Las calles de la capital del país volvieron a convertirse en el escenario de la exigencia social y el caos vial. En una acción directa y sin concesiones, integrantes de la comunidad trans y personas no binarias tomaron por asalto las arterias del corazón de la Ciudad de México. El contingente instaló un plantón indefinido y bloqueó de manera total la circulación en el estratégico cruce de las calles Bucareli y General Prim, justo a las puertas de la Secretaría de Gobernación. La demanda es una sola y no la van a negociar: la inmediata discusión y avance de la Ley Integral Trans.

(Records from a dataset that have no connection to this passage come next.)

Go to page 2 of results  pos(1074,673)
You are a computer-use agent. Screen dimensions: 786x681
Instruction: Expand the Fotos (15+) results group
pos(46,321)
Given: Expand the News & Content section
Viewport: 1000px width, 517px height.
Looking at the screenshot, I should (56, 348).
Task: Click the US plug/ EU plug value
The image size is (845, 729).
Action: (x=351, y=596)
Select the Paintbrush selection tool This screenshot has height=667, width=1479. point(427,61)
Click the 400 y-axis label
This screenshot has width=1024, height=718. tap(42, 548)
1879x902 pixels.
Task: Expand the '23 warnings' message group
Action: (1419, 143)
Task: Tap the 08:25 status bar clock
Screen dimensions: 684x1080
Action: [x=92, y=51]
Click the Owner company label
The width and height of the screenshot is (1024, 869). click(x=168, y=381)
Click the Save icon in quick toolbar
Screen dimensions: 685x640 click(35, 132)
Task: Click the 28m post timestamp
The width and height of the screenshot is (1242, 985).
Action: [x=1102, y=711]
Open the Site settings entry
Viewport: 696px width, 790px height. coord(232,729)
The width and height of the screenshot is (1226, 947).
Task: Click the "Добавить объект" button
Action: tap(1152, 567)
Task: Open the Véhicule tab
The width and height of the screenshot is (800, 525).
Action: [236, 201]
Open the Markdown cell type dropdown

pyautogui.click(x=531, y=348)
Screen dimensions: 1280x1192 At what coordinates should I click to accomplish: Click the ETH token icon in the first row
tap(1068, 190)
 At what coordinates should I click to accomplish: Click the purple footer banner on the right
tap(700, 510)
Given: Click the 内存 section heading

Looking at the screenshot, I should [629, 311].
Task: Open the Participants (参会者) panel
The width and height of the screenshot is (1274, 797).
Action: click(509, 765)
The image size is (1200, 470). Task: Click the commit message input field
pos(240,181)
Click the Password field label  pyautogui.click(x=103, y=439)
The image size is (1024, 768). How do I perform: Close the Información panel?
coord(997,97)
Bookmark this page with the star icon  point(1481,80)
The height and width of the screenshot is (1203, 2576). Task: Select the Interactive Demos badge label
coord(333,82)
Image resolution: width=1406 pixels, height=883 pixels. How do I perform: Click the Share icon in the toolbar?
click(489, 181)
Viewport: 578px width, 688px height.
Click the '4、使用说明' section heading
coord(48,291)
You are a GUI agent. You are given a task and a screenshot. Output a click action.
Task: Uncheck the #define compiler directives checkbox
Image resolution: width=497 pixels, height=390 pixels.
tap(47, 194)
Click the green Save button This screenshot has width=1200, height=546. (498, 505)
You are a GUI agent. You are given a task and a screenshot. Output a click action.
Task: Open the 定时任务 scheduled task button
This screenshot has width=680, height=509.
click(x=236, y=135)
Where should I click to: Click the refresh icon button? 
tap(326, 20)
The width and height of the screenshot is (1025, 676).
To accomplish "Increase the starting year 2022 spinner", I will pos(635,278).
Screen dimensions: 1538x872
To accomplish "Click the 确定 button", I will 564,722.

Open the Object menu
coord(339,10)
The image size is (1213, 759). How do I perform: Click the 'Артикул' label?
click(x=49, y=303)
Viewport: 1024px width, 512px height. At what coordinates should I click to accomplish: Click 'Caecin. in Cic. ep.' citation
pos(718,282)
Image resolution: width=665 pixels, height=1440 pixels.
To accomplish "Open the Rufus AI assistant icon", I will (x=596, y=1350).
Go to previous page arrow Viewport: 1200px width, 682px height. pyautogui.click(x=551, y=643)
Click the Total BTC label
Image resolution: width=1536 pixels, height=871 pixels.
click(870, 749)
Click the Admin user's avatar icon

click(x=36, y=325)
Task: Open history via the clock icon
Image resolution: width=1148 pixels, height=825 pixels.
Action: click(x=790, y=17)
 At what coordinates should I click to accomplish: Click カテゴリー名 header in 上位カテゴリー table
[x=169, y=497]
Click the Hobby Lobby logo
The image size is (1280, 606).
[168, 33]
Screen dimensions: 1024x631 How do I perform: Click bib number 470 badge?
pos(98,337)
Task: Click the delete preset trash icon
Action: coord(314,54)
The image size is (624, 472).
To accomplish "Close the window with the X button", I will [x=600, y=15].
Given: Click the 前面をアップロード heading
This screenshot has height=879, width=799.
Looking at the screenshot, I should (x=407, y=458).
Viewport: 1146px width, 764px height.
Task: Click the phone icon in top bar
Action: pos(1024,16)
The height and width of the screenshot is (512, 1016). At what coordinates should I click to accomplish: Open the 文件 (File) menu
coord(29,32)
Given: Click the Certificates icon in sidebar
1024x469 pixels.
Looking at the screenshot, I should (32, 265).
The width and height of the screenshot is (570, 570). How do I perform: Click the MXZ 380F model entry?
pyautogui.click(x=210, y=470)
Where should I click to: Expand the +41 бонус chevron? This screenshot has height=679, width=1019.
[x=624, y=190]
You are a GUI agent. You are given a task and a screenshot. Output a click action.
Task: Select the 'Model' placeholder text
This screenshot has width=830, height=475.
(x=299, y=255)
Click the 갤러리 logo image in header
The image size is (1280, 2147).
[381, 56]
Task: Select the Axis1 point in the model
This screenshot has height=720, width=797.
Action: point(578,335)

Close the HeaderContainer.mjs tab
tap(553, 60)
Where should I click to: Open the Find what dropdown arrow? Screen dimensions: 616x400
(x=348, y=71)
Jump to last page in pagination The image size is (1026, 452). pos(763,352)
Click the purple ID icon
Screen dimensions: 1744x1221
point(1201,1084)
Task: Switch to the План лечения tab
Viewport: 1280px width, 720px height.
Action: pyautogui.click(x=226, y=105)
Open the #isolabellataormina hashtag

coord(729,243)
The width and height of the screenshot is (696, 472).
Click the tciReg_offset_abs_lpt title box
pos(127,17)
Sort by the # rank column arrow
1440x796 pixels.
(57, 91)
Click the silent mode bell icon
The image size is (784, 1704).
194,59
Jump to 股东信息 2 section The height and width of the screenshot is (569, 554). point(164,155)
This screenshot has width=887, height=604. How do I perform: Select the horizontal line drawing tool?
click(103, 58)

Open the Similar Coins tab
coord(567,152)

El bloqueo no es un hecho aislado, sino el clímax de una serie de reclamos históricos por la falta de garantías legales y derechos fundamentales para este sector de la población. Cansados de las promesas de escritorio y la congeladora legislativa, los manifestantes decidieron estrangular la movilidad en una de las zonas más transitadas de la urbe para obligar a las autoridades federales a dar la cara. El plantón, reforzado con pancartas, carpas y consignas, ha dejado incomunicadas las oficinas gubernamentales, mientras el tráfico en los alrededores se convirtió en un auténtico dolor de cabeza para miles de automovilistas.
La tensión en el lugar se mantiene al límite. Elementos de la Secretaría de Seguridad Ciudadana implementaron cortes a la circulación y desviaciones urgentes, pero la capacidad vial de la zona centro colapsó en cuestión de minutos. Los colectivos advierten que no levantarán un solo pie del asfalto hasta que se instale una mesa de diálogo resolutiva con funcionarios de alto nivel que garantice el destino de la iniciativa de ley. El mensaje enviado desde Bucareli es contundente: la paciencia se agotó y la comunidad trans está dispuesta a mantener el pulso político el tiempo que sea necesario. La moneda está en el aire y la parálisis continúa.